Federal Finance Minister Bill Morneau takes questions from children from the Toronto and Kiwanis Boys and Girls Club for a pre-budget photo opportunity in Toronto on Thursday, March 14, 2019. (Chris Young/Canadian Press)

The Trudeau government's new budget targets the first-time homebuyer who wants an electric car in the driveway, some job-training and a subscription to a digital news website.

There are other scattershot tax breaks and benefits in the 2019 spending plan — a fiscal document that works very hard to touch base with every consumer demographic in the run-up to this fall's federal election.

The budget's broadest benefit is aimed at workers. All employed Canadians between the ages of 25 and 64 are to get $250 each year toward job-related training, up to a maximum of $5,000 over a lifetime. That money is supposed to pay half the cost of fees for training to upgrade job skills.

The Employment Insurance system also will be changed to give workers time off to take that training.

Buying a first home

A more targeted big-ticket item is aimed at Canadians — mostly young people who can't afford a toehold in expensive housing markets such as Toronto and Vancouver.

The budget's plan for these first-time homebuyers has the Canada Mortgage and Housing Corp. buying a 10 per cent stake in the purchased house, reducing the size of the mortgage for cash-strapped new owners.

For these buyers, the program could push down monthly mortgage payments by several hundred dollars. (The government would get its stake back when the house is later sold.)

On top of that, the budget proposes letting homebuyers borrow a bigger chunk from their RRSPs to make their down payments. The maximum withdrawal would rise to $35,000 from the current $25,000.
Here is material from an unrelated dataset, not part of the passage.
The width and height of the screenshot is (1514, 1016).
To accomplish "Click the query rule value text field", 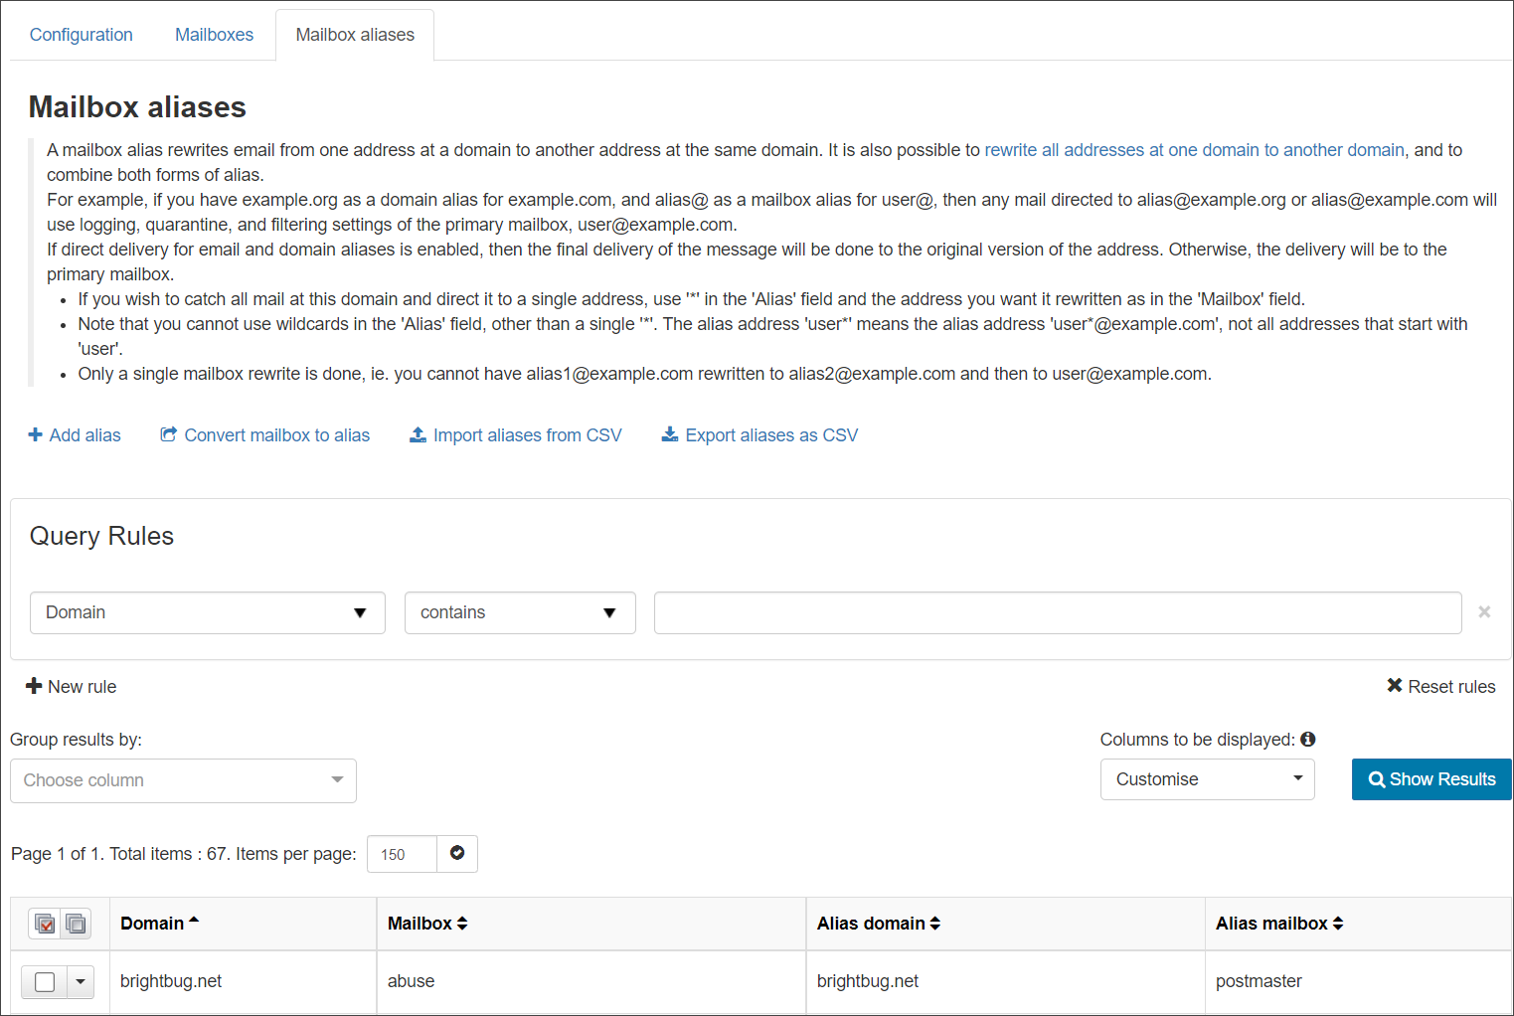I will tap(1057, 613).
Driving electric, reading digital

The budget also is offering cash rebates worth up to $5,000 on purchases of zero-emission vehicles — mostly electric cars. Businesses that buy these e-vehicles could also write them off completely in the first year.
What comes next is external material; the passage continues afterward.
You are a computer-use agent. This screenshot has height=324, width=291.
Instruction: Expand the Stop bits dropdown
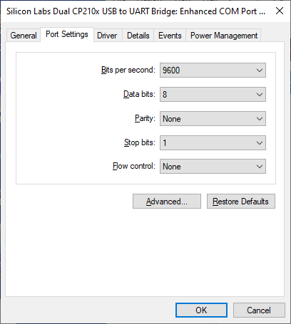coord(213,142)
The Liberal government is following through on a previous promise to support journalism by giving tax breaks to consumers who subscribe to Canadian digital news websites.

The non-refundable tax credit will be worth up to $75 a year, though it will come with lots of rules regarding which sites produce journalism eligible for the credit.

The budget announced some broad measures that Finance Minister Bill Morneau said will gradually rein in high drug costs; no specific savings are promised in the short term.

Morneau is also tinkering with excise taxes on some cannabis products (mostly oils) to cut their costs as of May 1 — especially for Canadians who use the products medicinally.

The Liberal government also is planning to remove the GST from sales of eggs and embryos used for in-vitro fertilization procedures. (Human sperm for this purpose already has no GST.)

Morneau also has something for low-income working seniors who collect the Guaranteed Income Supplement (GIS), which is designed to pull retirees out of poverty.

The budget promises to adjust the rules to allow employed seniors to earn more money in their jobs before having to give up GIS money. The measure would not come into effect until July 2020.

The traditional sin taxes — on alcohol, wine, beer and tobacco — were left alone in this budget (which shouldn't be surprising, given it's an election year).

But that doesn't mean no tax increases on alcohol. The government introduced an escalator tax in its 2017 budget, increasing the levy automatically by the rate of inflation each year. That automatic escalator pushes up the tax on April 1.